4. Snap judgment: Center Spencer Long dislocated the middle finger on his right hand a while back, resulting in a number of off-target shotgun snaps in recent weeks. An errant snap, even if it's barely outside the strike zone, can disrupt the timing of a play. It's kind of a big deal.
Here's a thought: Why not adjust by putting Darnold under center? Compared with other teams, the Jets aren't a big shotgun team -- they're in the gun only 57 percent of the time -- but they can reduce the chances of a hiccup by lowering the number. Just a thought.
Long, also dealing with a knee injury, is questionable for the game.
5. Lot of Ls: The Jets have a knack for catching opponents when they're down. The Bears have lost two in a row, which means four of the last six Jets opponents entered the game on losing streaks. It'll be five out of seven because the Miami Dolphins, on tap next week, have dropped two straight. What does it mean? I'm not sure exactly. Just a random thought.
6. Best practice squad money can buy: When it comes to assembling the 10-man practice squad, the Jets spare no expense. In fact, they have the highest-paid practice squad in the league, according to overthecap.com. It's $2.4 million, based on the cap charges.
By rule, a practice-squad player must earn at least $7,600 per week, which is $129,000 over a full season. To attract talent, and to keep players from signing elsewhere, teams will often pay more than the minimum wage. The Jets have four players earning at least $300,000 -- quarterback Davis Webb ($554,999), guard Ben Braden ($423,525), defensive end Bronson Kaufusi ($391,764) and running back D'Angelo Henderson ($300,000), per OTC. On Saturday, Henderson was signed to the 53-man roster.
The Jets have plenty of cap room, so it makes sense to spend a little extra money in the name of player development.
7. Heady decisions: In recent years, a concussion usually was a one-game injury. In 2017, there were seven documented concussions on the Jets, and not one of those seven players missed more than one game.
This season, tight end Neal Sterling sat out three games and cornerback Buster Skrine missed two (he's expected to play against the Bears). Linebacker Josh Martin suffered a concussion in Week 4, his second in a five-week span, and was placed on injured reserve for the season.

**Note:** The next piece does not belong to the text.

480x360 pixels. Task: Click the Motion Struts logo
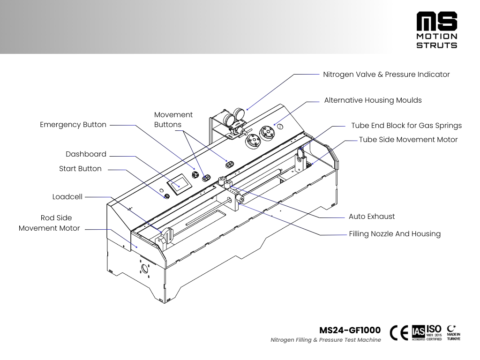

Obviously, each case is unique, and a lot can be based on a player's history, but it's a trend worth noting.
8. Fun fact: Andre Roberts is having a Pro Bowl-caliber season as a return specialist. He leads the NFL with an 18.8-yard average, and he already has five returns (three punt, two kickoff) for at least 40 yards. The last Jets player to have multiple 40-yard punt and kickoff returns was JoJo Townsell, way back in 1987.